▸ Исходный текст

Том 4. Педагогические работы 1936-1939 - Антон Макаренко
Шрифт:
Интервал:
Закладка:
— Смотрите, — говорят, — в Советском Союзе малышей судят по уголовному закону.
Мы не испугались этого — судим и теперь. Но у нас совсем другая стихия этого суда и этого наказания.
Вот и сейчас многие дети, большей частью семейные, потому что беспризорные сейчас перестали совершать преступления, попадаются в том или ином преступлении — в краже, в хулиганстве, иногда и в маленьком грабеже, и их судит суд. Выносится приговор: 3 года или 5 лет заключения. Немедленно после суда, тут же в судебном заседании, этот мальчик освобождается из-под стражи и передается в наши совершенно открытые колонии, где запрещено иметь стены, заборы, решетки, сторожей. Приезжает он туда, и говорят ему:
— Ты осужден, но это вовсе не значит, что тебя приговорили к страданию. Нет, это значит, что тебя осудили морально, тебе сказали — ты заслуживаешь по своему проступку 3 года тюрьмы, но фактически ты живешь в свободной трудовой колонии, ты носишь очень почетное звание колониста — члена колонии, ты работаешь на производстве, как и всякий трудящийся, ты учишься в школе, как и каждый ребенок и юноша, ты пользуешься всеми правами гражданства. Проживешь здесь 3–4 года, затем мы тебя выпустим и снимем с тебя ту судимость, которую ты имеешь.

▸ Исходные данные
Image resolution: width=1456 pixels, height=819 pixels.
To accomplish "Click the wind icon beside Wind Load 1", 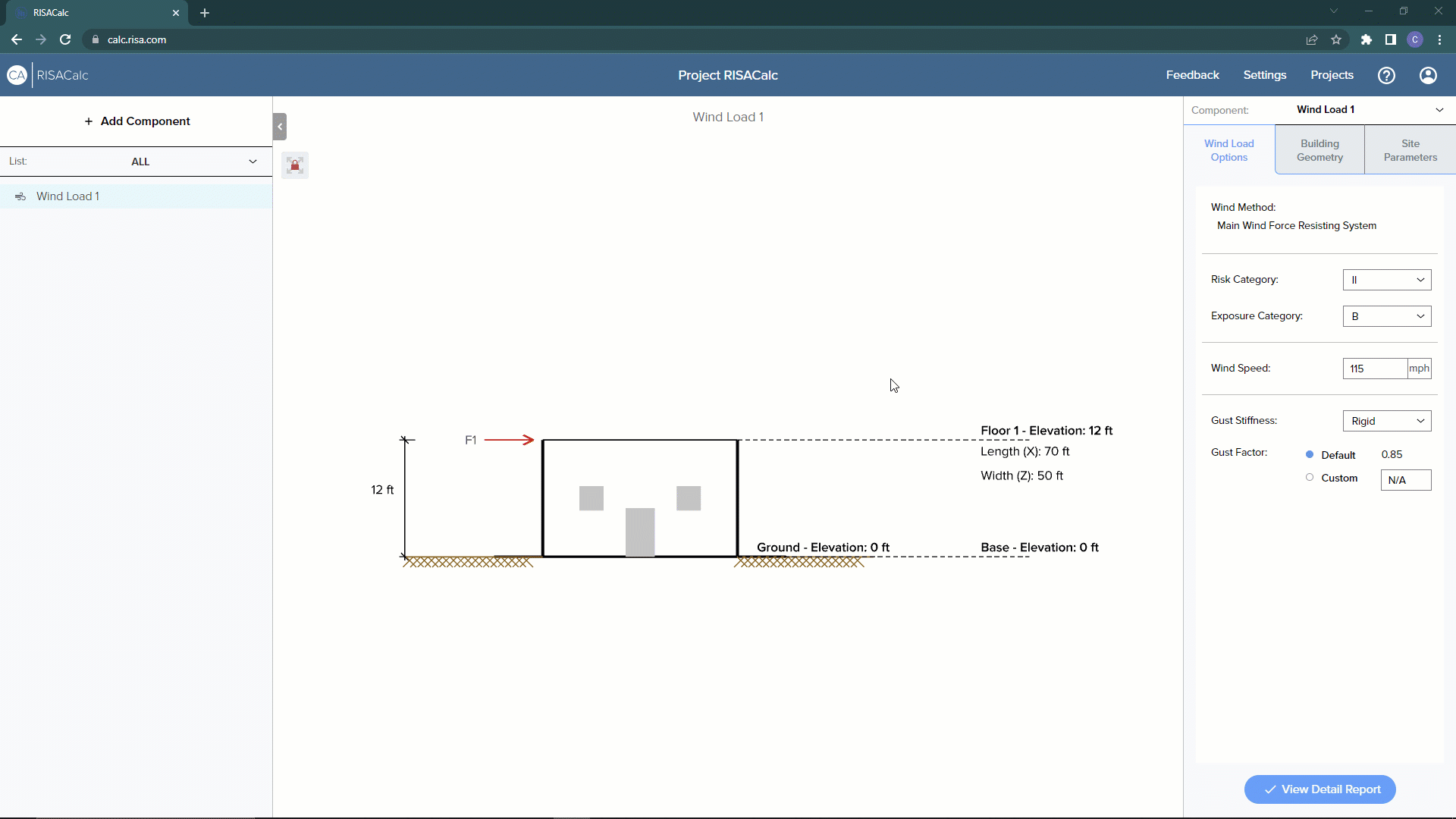I will (20, 196).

▸ Задания
1. Согласуются ли с текстом о трудовых колониях утверждения (a), (b) и (c)? На каждое ответьте «да» или «нет» и приведите решающие слова текста в точной цитате.
(a) Осужденного мальчика освобождают из-под стражи сразу после суда.
(b) В колониях, куда передают осужденных детей, есть сторожа.
(c) Сейчас преступления совершают в основном беспризорные дети.
2. Допишите следующую часть текста о трудовых колониях, начиная после его последнего предложения.
Материал для работы не понадобится.

▸ Ответы
1.
(a) Да: «Немедленно после суда, тут же в судебном заседании, этот мальчик освобождается из-под стражи».
(b) Нет: «где запрещено иметь стены, заборы, решетки, сторожей».
(c) Нет: «беспризорные сейчас перестали совершать преступления».

2.
Принципиально оставаясь на позиции наказания, фактически вся наша советская жизнь идет к тому, что наш метод воспитания является методом не наказания, а методом трудового коллектива, так же воодушевленного общей работой, как и здесь все на заводе им. Кагановича, так же ведущего свою работу по-стахановски, так же идущего вперед в образовательном, политическом и культурно-просветительном деле. Одним словом, такой мальчик становится полноправным настоящим советским гражданином.
Вот видите, как можно, чувствуя общий тон нашей жизни, общие устремления, установить, как нужно воспитывать наших детей.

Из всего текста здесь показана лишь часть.